Bizim payımıza da makine kırıcılar düşmüş
Kıbrıs'a gidenleriniz bilir. Kıbrıs'ta su derttir. İçme suyu ateş pahasıdır. Lüks mağazaların vitrinleri haftada bir silinir. Kadınlar, çocuklarının önüne koydukları yemekleri bile tuzlu suyla...
Kıbrıs'a gidenleriniz bilir. Kıbrıs'ta su derttir. İçme suyu ateş pahasıdır. Lüks mağazaların vitrinleri haftada bir silinir. Kadınlar, çocuklarının önüne koydukları yemekleri bile tuzlu suyla pişirirler, bebeklerini zehir gibi suyla yıkarlar vs.

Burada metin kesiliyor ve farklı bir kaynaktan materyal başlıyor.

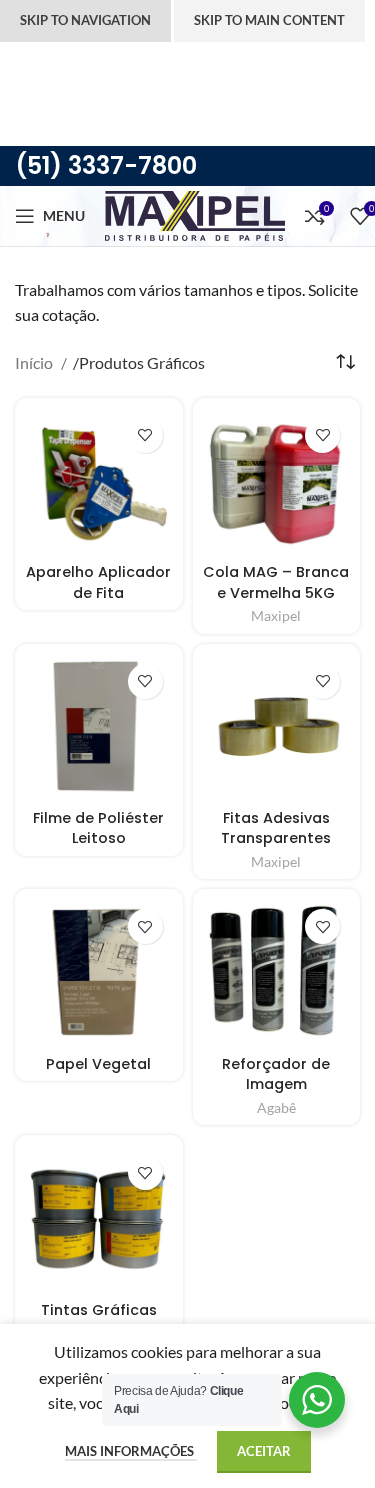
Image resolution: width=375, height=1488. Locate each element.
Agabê (276, 1108)
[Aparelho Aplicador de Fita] (99, 482)
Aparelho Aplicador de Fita (98, 582)
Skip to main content (269, 20)
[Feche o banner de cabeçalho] (25, 67)
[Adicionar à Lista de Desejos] (145, 435)
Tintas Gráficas (99, 1310)
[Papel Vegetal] (99, 973)
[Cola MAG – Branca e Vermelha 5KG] (277, 482)
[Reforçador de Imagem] (277, 973)
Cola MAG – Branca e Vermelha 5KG (276, 582)
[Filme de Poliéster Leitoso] (99, 728)
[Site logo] (195, 213)
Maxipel (276, 616)
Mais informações (131, 1451)
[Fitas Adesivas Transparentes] (277, 728)
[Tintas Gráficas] (99, 1219)
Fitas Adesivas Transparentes (276, 828)
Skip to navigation (85, 20)
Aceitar (264, 1451)
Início (35, 362)
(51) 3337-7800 (106, 165)
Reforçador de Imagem (276, 1074)
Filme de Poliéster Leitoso (98, 828)
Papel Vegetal (98, 1064)
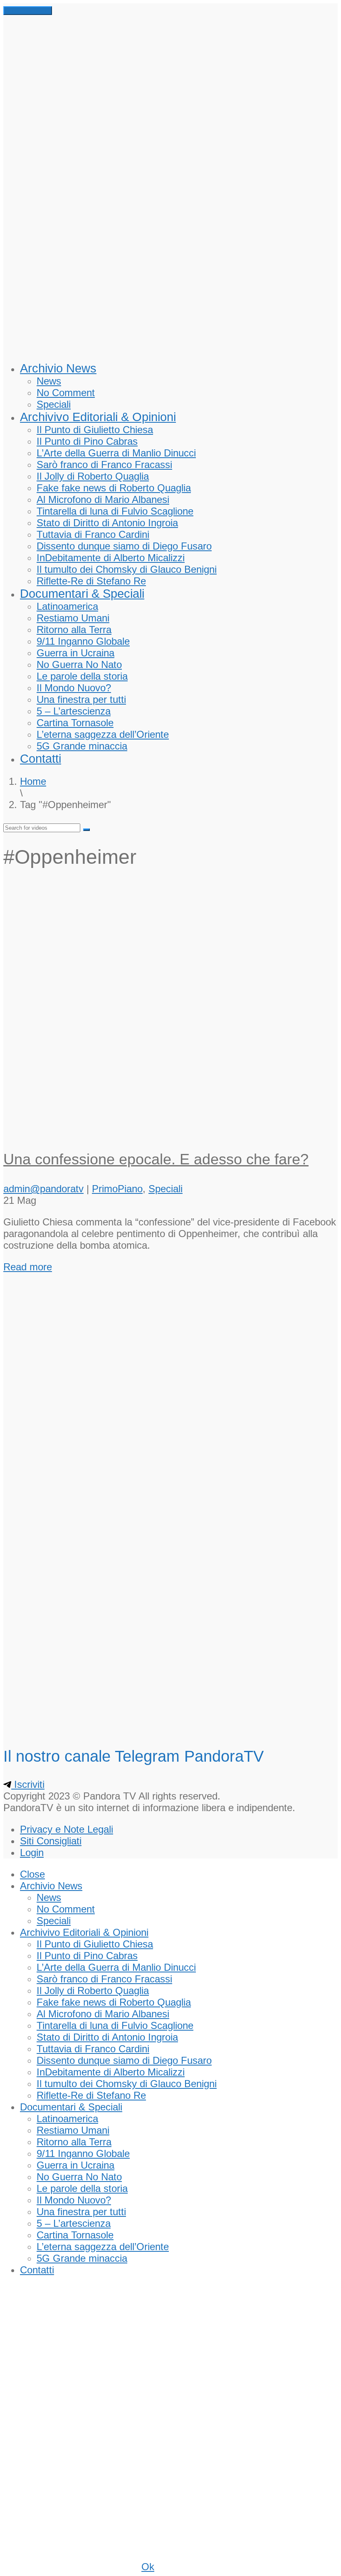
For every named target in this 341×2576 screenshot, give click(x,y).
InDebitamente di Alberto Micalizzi (111, 557)
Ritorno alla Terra (74, 629)
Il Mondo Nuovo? (74, 687)
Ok (147, 2566)
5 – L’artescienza (74, 711)
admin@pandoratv (43, 1188)
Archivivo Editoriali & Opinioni (98, 417)
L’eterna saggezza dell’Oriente (103, 734)
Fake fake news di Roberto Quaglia (114, 487)
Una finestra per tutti (81, 699)
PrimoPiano (117, 1188)
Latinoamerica (67, 606)
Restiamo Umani (73, 618)
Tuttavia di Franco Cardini (93, 534)
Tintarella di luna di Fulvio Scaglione (115, 511)
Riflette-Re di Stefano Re (91, 581)
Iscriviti (27, 1784)
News (49, 381)
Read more (27, 1266)
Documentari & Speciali (82, 593)
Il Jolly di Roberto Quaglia (93, 476)
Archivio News (58, 368)
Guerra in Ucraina (75, 652)
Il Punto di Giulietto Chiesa (95, 429)
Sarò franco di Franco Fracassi (104, 464)
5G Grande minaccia (82, 746)
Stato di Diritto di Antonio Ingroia (107, 522)
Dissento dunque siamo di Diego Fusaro (124, 546)
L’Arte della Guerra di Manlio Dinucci (116, 453)
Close (32, 1874)
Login (32, 1852)
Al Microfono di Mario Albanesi (103, 499)
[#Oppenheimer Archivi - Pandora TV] (170, 345)
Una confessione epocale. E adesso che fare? (156, 1159)
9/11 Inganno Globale (83, 641)
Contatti (40, 758)
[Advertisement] (170, 940)
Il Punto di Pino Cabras (87, 441)
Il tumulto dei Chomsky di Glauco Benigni (127, 569)
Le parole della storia (82, 676)
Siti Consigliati (51, 1840)
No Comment (66, 392)
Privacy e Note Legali (66, 1829)
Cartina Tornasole (75, 722)
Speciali (54, 404)
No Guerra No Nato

İşte cumartesi günü, Kuzey Kıbrıs'ın bu büyük sorununa derman olacak dev bir projenin açılışı vardı. 80 kilometresi deniz altında olmak üzere 106 km'lik boru hattıyla adaya yılda 75 milyon metreküp su aktarılacak. Aktarılan su, içme, kullanma, sanayi ve sulama alanında kullanılacak.
Cumhurbaşkanı Tayyip Erdoğan, başbakanlığı döneminde başlayan projenin Anamur'daki açılışını yaptıktan sonra, Kıbrıs'taki törenlere katılmak üzere hareket etti. Aynı saatlerde Lefkoşa'da da bir hareketlilik vardı. Bir grup, ellerindeki pankartlarla Erdoğan'ı ve onun dünyada bir ilk olan projesini protesto edeceklerdi.
Evet, ettiler ve tarihe geçtiler. Yaptıkları basın açıklamasında şunları söylediler: "Ekolojik bir felaketi beraberinde getirebilecek ve belki de 'asrın faciası' olarak anılabilecek bir projeyi onuncu kez açmak için adamızda bulunuyorlar. Bizlere 'siz kendi kendinizi yönetemezsiniz. Gelen suyu da yönetemezsiniz' diyerek buradalar."
KKTC Cumhurbaşkanı Akıncı'nın ifadesiyle sarı adayı yeşile çevirecek bu can suyunu yıllardır dört gözle bekleyen Kuzeyliler ne düşünmüşlerdir acaba? Peki ya, Erdoğan'ın isterlerse suyu kendileriyle de paylaşabileceklerini söylediği güneyliler?
Muhtemelen "bunlar da böyle oldular işte" deyip geçenler çoğunluktadır. Zira adada su yok diye daha önce hükümeti ve yerel yönetimleri protesto gösterisi yapanlar, sağda solda söylenenler de şimdi 'su istemiyoruz' diyenlerdi.